:: Requirement ::
The result should be the lines from the one holding "Viewport: 480px width, 360px height." to the end of the records below, repeated exactly. No pictures.

:: Stored data ::
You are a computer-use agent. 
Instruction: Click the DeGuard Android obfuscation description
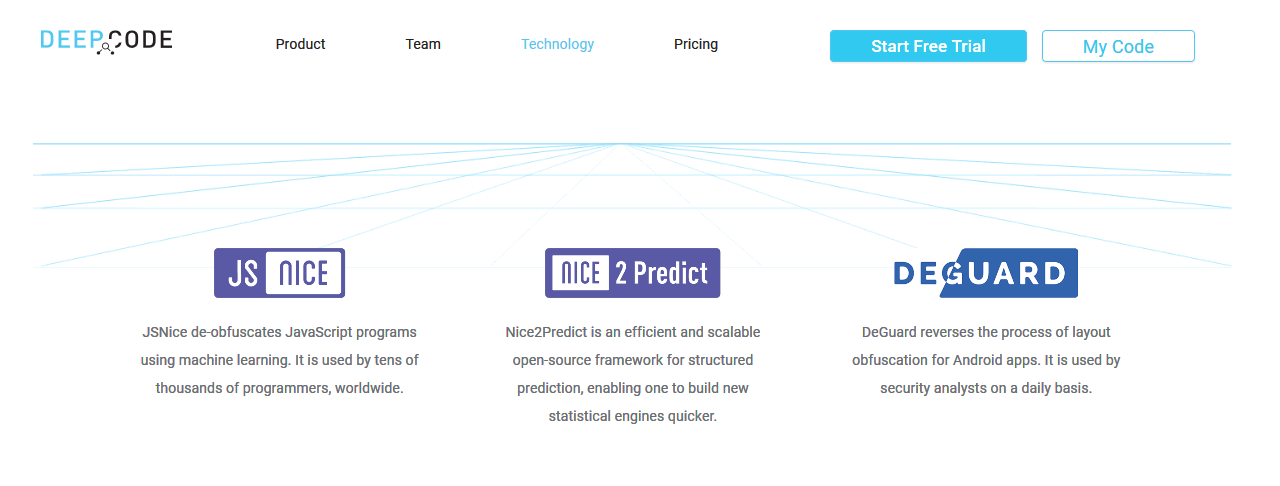(x=985, y=360)
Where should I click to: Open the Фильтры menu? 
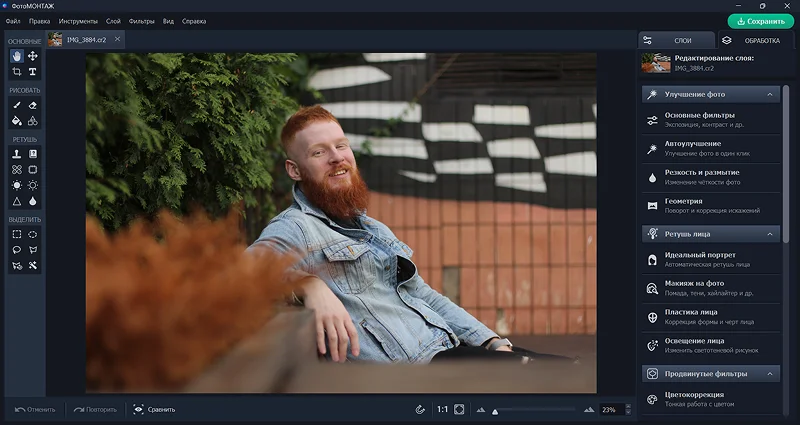click(x=142, y=20)
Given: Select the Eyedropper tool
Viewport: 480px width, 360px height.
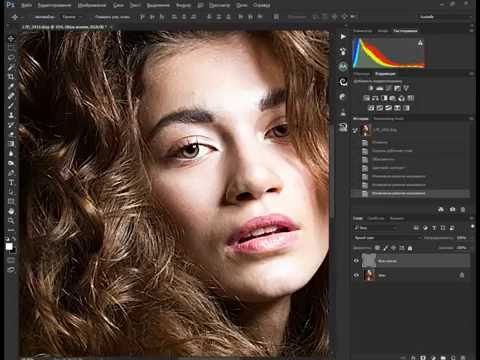Looking at the screenshot, I should click(x=11, y=87).
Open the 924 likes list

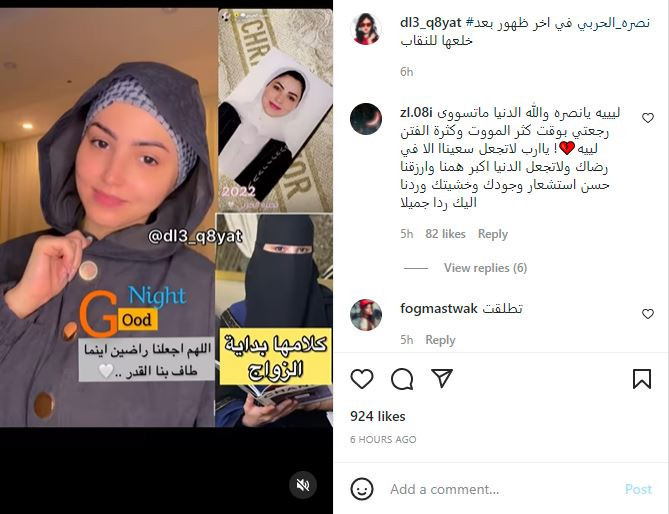pyautogui.click(x=378, y=416)
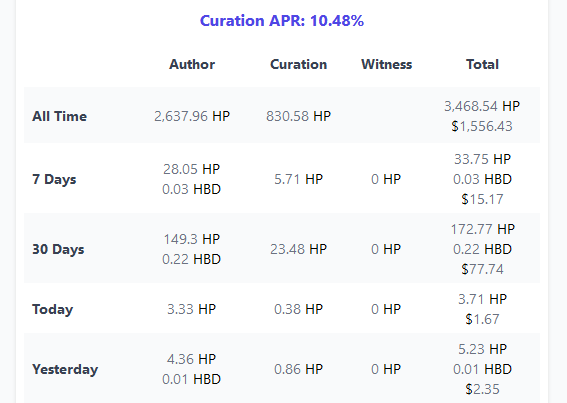567x403 pixels.
Task: Click the 149.3 HP thirty-day author value
Action: (x=191, y=239)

:: Written answer ::
Viewport: 480px width, 360px height.
Looking at the screenshot, I should click(x=11, y=87).
Open the 924 likes list

pyautogui.click(x=378, y=416)
567x403 pixels.
Task: Click the 149.3 HP thirty-day author value
Action: (x=191, y=239)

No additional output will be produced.